Extracted data entries:
◇ ◇ ◇

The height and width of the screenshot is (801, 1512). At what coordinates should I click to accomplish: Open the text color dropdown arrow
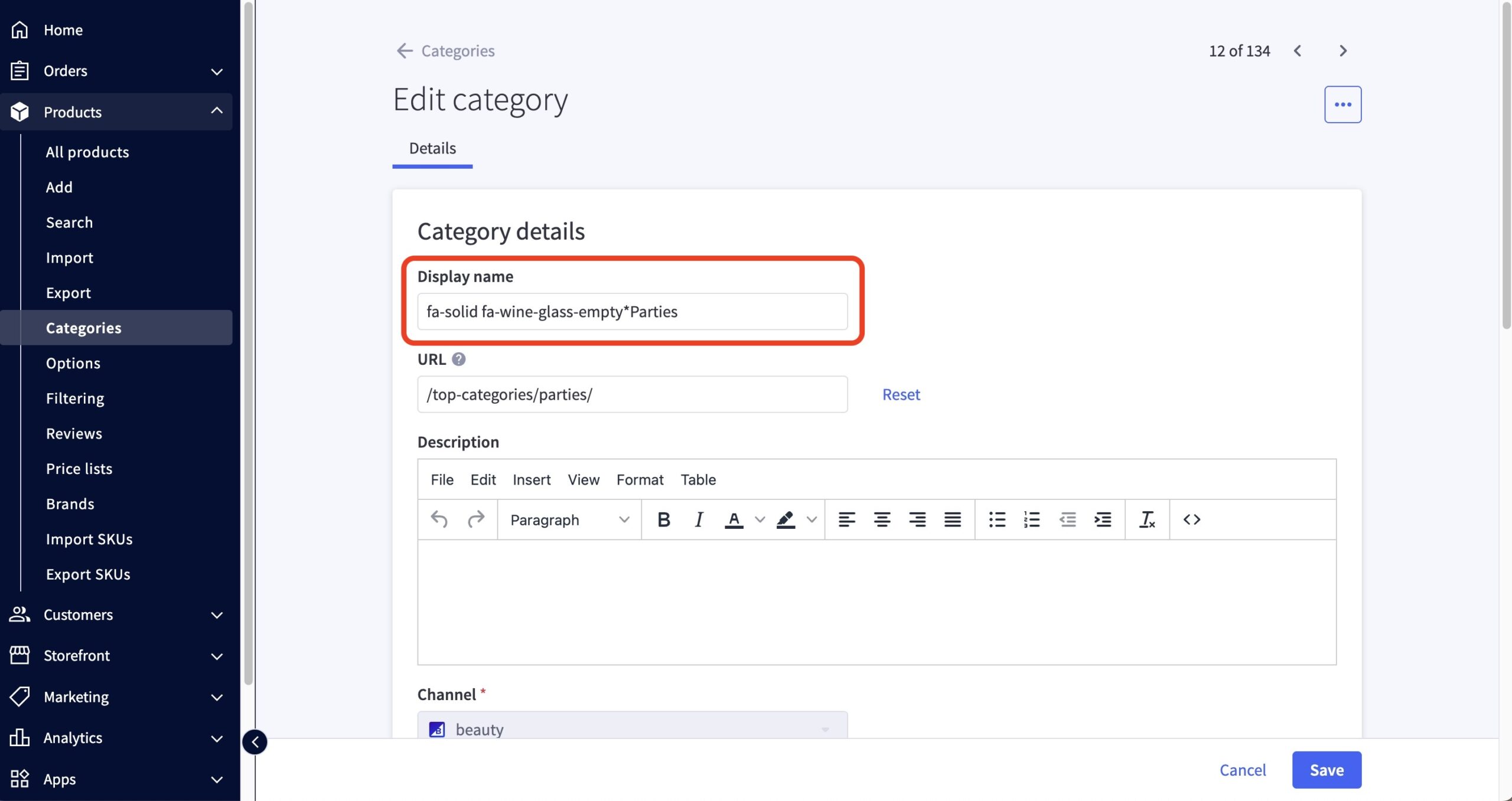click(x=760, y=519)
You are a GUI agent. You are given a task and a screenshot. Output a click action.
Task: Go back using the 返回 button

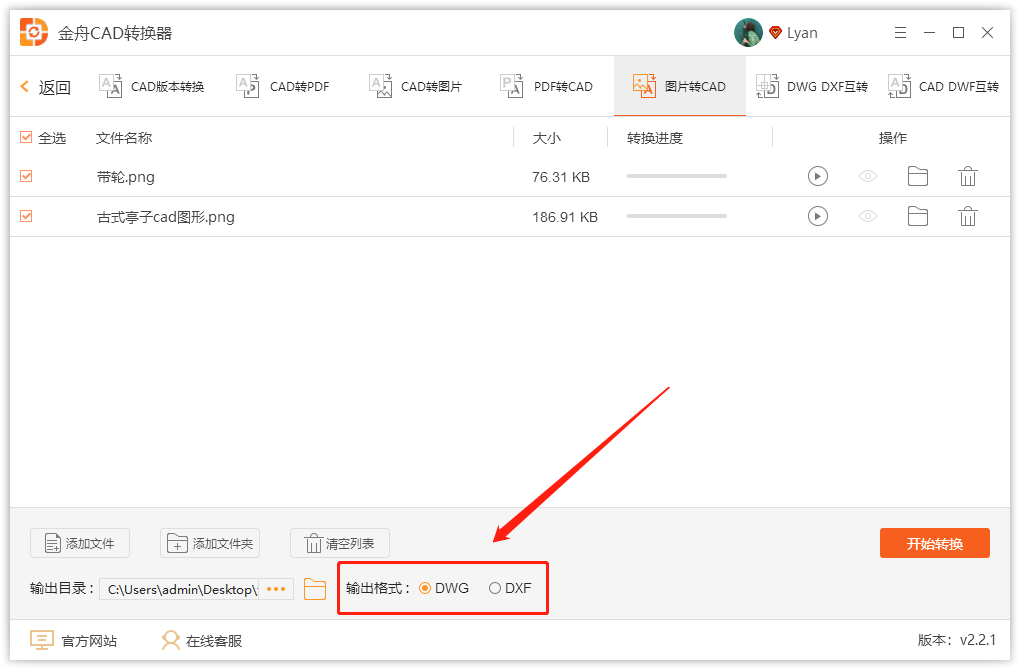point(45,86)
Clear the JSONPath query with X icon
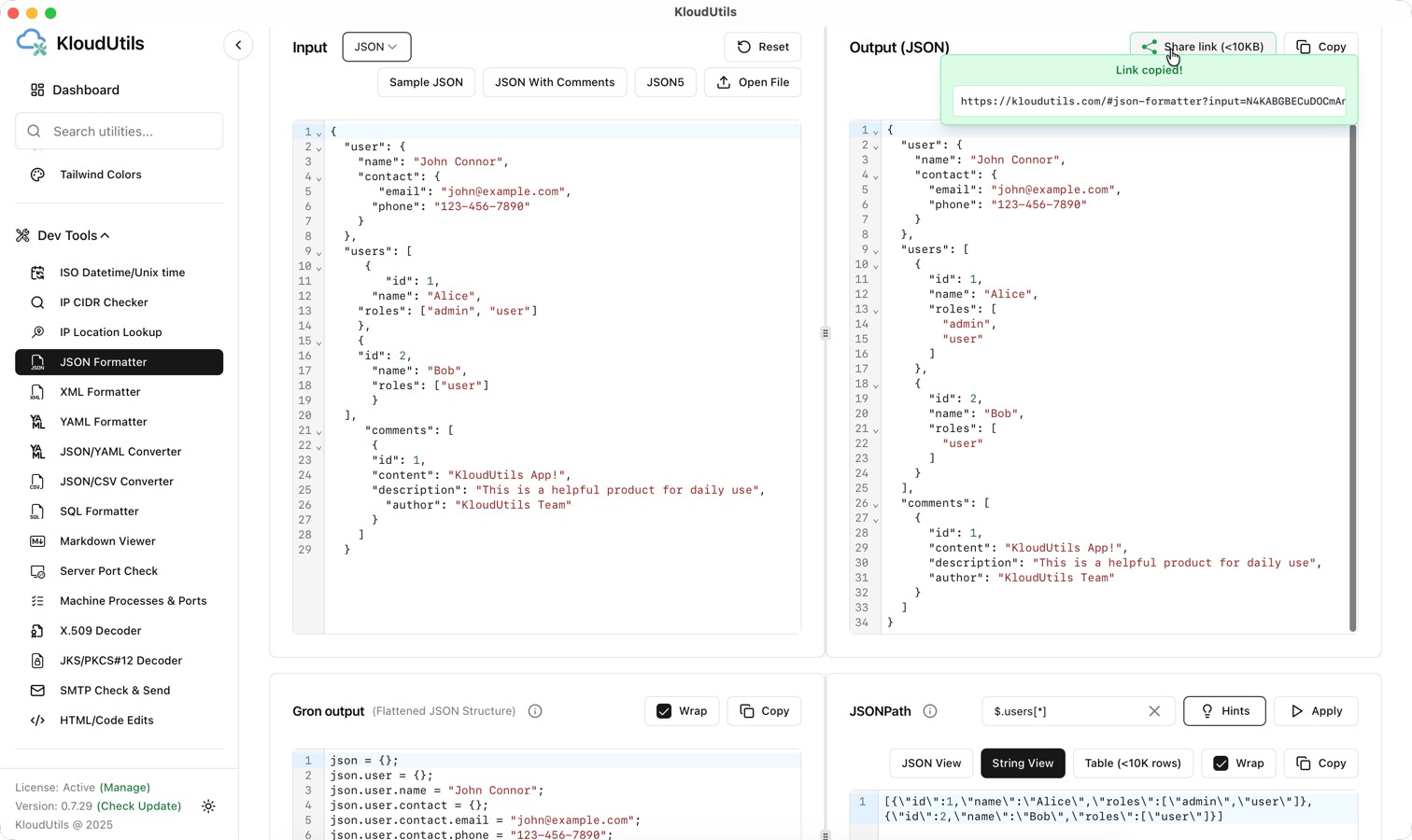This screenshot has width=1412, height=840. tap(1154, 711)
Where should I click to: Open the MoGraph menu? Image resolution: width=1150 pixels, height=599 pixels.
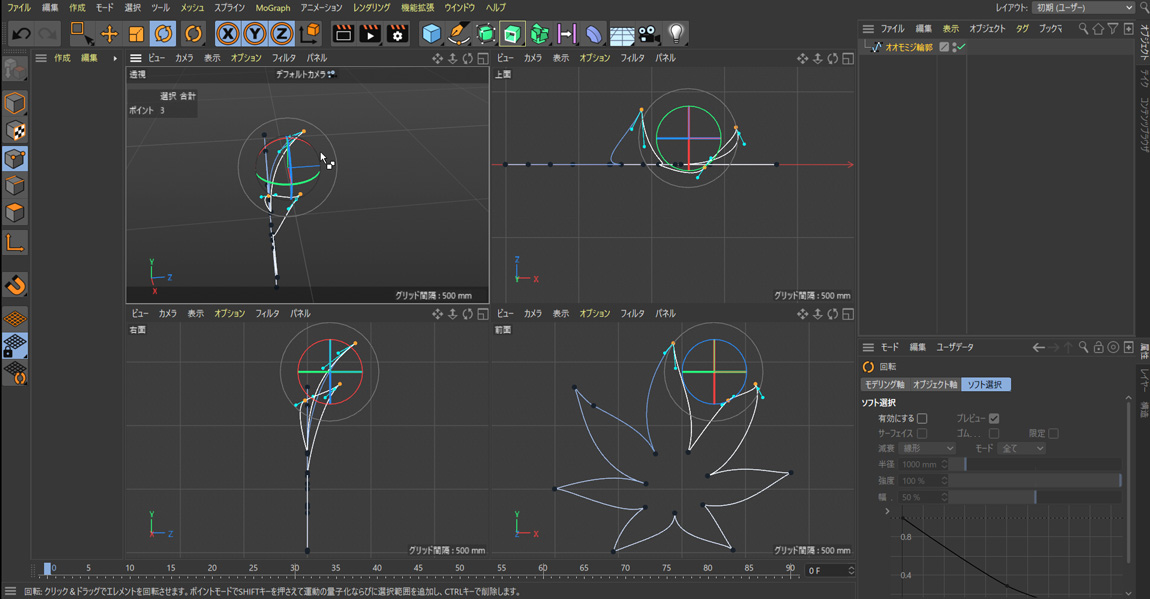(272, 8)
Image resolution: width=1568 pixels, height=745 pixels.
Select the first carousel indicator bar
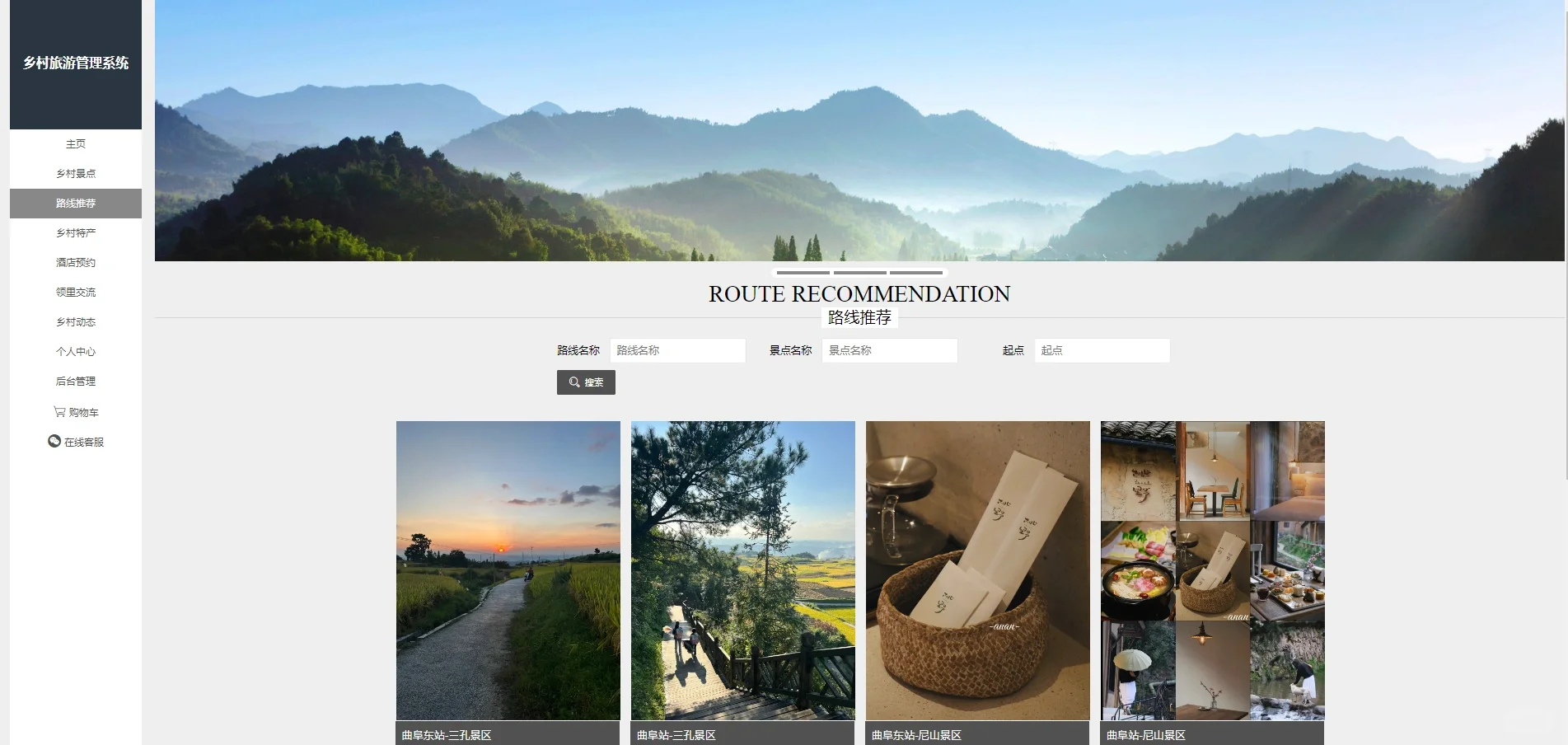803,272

◇ ◇ ◇

_DIRECTION_: Echo word for word every line of the material, from the one containing "Clear the JSONPath query with X icon" down through the last line above. Leave out the pictures.

_RESPONSE TO THE EXERCISE_:
Clear the JSONPath query with X icon
This screenshot has width=1412, height=840. tap(1154, 711)
Where should I click to: Open the MoGraph menu? Image resolution: width=1150 pixels, height=599 pixels.
(272, 8)
Image resolution: width=1568 pixels, height=745 pixels.
Select the first carousel indicator bar
803,272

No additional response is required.